The prosecution is so outclassed by the defense. Zimmerman’s attorney, Mark O’Mara is brilliant. Perhaps even an evil genius. He outworked, out-thought and battered the prosecution. Not that they didn’t give the defense plenty of help.
So, we have a bad law and a terrible prosecution. We also have a boy who was black. And this was his real crime. Unforgiveable blackness. The defense makes note of his hoodie, the sway of his walk, the lighter in his pocket, his history of marijuana use. They even called witnesses to the stand who had no other purpose than to be white people from the neighborhood of the incident telling the jury how scary black men are.
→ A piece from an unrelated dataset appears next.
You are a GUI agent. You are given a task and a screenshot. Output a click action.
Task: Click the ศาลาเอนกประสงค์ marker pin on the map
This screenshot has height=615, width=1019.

The jury was made up of five white women and one Hispanic woman. Every potential black juror was dismissed through procedure by the defense.
The whole sorry endeavor was made to order. One more time of many and many to come, the truth was made plain. In the United States of America, it is a far better thing to be born white. At least if you want to walk home at night with Skittles and survive your steps. Anyone should be able to understand this. Black people already know. They don’t need to be told. Some white people do too. Far too many, in fact.
The final episode serves as a postscript. The befuddling statements by Florida State Attorney, Angela Corey. Which were beyond tepid after her prosecution team blew excrement all over the court room. The continual threatening behavior of George Zimmerman – mostly toward women. The ongoing grief, courage and activism of Trayvon Martin’s parents, Sybrina Fulton and Tracy Martin. The deaths of Eric Garner, Michael Brown, Tamir Rice, Philando Castille, Freddy Gray, Alton Sterling, Sandra Bland, the Charleston church shooting, Charlottesville, and the growth of #BlackLivesMatter. The latter of which may be the only useful result to come from all this. If you can get past the fact that its existence is such a grave necessity. And of course, the election of the race-baiting president, Donald Trump.
Rest In Power: The Trayvon Martin story is a document. A testament. A roiling, angry, righteous piece of film that is stranger than fiction and truer than the round shape of the earth. It reminds us that no matter how far we may think we have come since this nation’s original sin of slavery, we have so much further to go. Many white people took offense to the organization and even the term #BlackLivesMatter. Responding with #AllLivesMatter. Because no small number of Caucasians can stand not being included. It is the height of “whataboutism”. I would ask of them to think of it this way. All houses matter too. It’s just that the ones on fire should be addressed first.
It is a shite state of affairs. Ask any black person. They already know. And if you watch Rest In Power, you will know too.